The combination is powerful. Your audit tells you what the preneed trust looks like today. The state’s examination history tells you what it’s looked like over time — and whether problems have been a pattern.

Integration with Other Due Diligence Elements

Cross-reference the examination file against:

  • The seller’s representations — If the seller represented that there have been “no regulatory actions or findings,” but the examination file shows a consent order from 2021, you have a disclosure problem that affects the entire deal. See representations and warranties.
  • The preneed trust balance — If the state found a shortfall three years ago and your current audit shows the trust is properly funded, someone fixed the problem. Find out who and how.
  • Employee interviews — Staff who’ve been through a state examination often have candid observations about what the examiner found and how management responded. The staffing assessment is a good opportunity to ask.
  • The quality of earnings analysis — Preneed revenue recognition irregularities identified in state examinations should inform your QoE analyst’s scope.

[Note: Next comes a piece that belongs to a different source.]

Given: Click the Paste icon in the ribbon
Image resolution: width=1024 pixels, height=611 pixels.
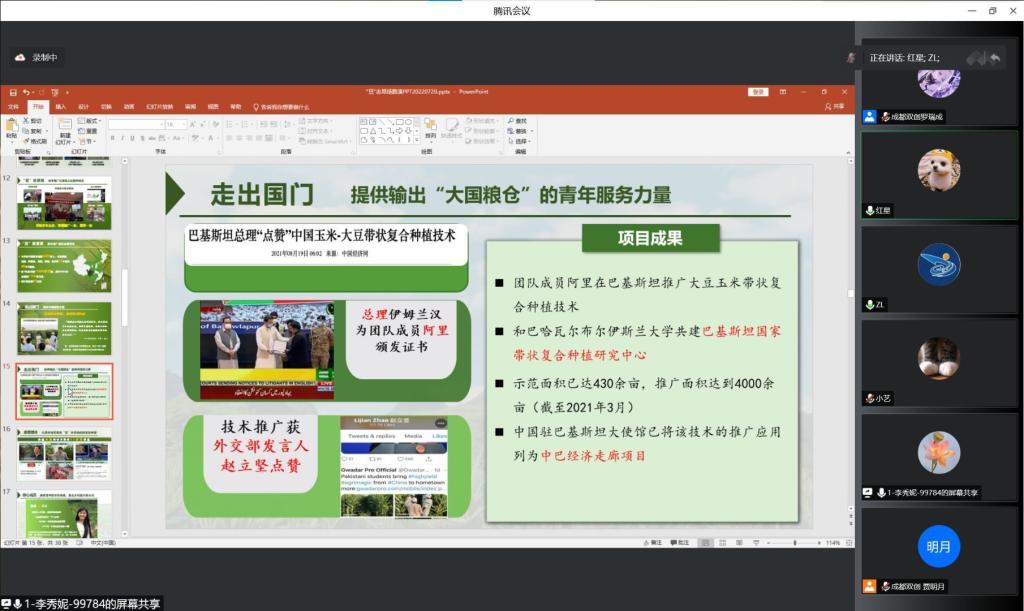Looking at the screenshot, I should 12,126.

State-by-State Examination Frequency

States examine preneed operations on different schedules:

  • Annual examination — Rhode Island, a few others
  • Biennial (every 2 years) — Several states including parts of the Northeast
  • Risk-based — Many states examine more frequently when complaints or red flags trigger enhanced scrutiny, and less frequently for clean operators
  • Complaint-driven only — Some states only examine preneed operations when a consumer files a complaint. This is the weakest oversight model.

Ask the state board directly: “How often do you examine preneed sellers, and when was [funeral home name] last examined?”


The Conversation This Enables

Armed with the examination file, you can have a much more informed conversation with the seller:

If the file is clean: “I see the state examined your preneed operation in 2023 and 2025 with no findings. That’s reassuring. Let’s move forward with our own trust audit to confirm the current picture.”

If the file shows issues: “The state found a $120,000 preneed trust shortfall in 2022 and issued a consent order. The 2024 examination shows it was corrected. I need to understand what caused the shortfall, how it was funded, and whether the corrective measures are permanent.” This isn’t an accusation — it’s a legitimate business question that directly affects your valuation model and the premium you’re willing to pay for the preneed book.

If no file exists: “The state doesn’t appear to have examined your preneed operation. That means I’m relying entirely on our own audit, which means I need more scope, more access, and more time. The due diligence timeline extends.”


The Bottom Line

The state’s preneed examination file is an existing, low-cost, high-signal due diligence document that most funeral home buyers never request. It tells you things your own audit can’t — patterns over time, the regulator’s assessment of compliance, and whether problems that were found were actually fixed.

Requesting it takes a phone call and a letter. The information it contains can save you from acquiring a preneed operation that looks funded on paper but has a history of the kind of problems that cost buyers six and seven figures to unwind.

Add it to your due diligence checklist. It belongs there.